__PROBLEM__. Where a line contains the word "computer", copy that line from the records below.

[Stored records]

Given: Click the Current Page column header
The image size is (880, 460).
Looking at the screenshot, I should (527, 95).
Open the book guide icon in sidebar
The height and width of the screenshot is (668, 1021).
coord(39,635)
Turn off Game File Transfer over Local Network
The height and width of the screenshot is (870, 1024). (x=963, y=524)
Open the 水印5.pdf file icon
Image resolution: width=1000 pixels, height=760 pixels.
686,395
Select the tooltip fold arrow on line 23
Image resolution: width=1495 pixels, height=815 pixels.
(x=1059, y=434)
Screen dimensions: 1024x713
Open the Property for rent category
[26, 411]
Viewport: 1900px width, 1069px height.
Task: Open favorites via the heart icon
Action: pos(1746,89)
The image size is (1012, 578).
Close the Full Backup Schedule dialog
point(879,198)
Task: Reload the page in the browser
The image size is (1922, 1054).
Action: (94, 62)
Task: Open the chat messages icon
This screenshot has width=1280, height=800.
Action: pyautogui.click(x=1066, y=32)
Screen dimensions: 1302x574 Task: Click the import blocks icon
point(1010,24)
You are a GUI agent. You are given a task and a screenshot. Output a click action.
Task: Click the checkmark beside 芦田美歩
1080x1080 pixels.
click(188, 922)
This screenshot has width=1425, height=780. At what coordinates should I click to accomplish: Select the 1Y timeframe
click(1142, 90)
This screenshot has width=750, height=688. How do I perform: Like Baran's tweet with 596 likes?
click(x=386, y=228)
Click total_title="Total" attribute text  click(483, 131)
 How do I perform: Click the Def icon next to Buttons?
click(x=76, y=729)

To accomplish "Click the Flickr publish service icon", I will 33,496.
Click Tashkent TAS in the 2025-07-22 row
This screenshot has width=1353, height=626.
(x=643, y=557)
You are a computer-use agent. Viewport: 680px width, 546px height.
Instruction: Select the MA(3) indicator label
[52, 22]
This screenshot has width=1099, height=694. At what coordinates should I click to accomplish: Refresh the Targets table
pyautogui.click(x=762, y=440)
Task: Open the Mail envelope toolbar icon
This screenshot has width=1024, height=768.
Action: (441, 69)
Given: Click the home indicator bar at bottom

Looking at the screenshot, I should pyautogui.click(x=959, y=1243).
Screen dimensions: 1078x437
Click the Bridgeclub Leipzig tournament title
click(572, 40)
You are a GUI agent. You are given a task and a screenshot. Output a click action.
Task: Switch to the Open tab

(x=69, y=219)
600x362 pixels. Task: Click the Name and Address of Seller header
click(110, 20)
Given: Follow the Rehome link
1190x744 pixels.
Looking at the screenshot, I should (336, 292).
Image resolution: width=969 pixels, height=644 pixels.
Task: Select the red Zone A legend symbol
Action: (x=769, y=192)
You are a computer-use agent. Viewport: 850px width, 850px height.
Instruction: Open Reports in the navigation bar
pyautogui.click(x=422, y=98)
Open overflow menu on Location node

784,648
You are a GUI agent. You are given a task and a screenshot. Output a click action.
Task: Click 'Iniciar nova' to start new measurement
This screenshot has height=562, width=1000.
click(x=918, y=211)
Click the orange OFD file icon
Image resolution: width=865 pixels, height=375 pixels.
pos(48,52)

__RESPONSE__.
You are a computer-use agent. Viewport: 680px width, 546px height.
You are a computer-use agent. Viewport: 850px width, 850px height.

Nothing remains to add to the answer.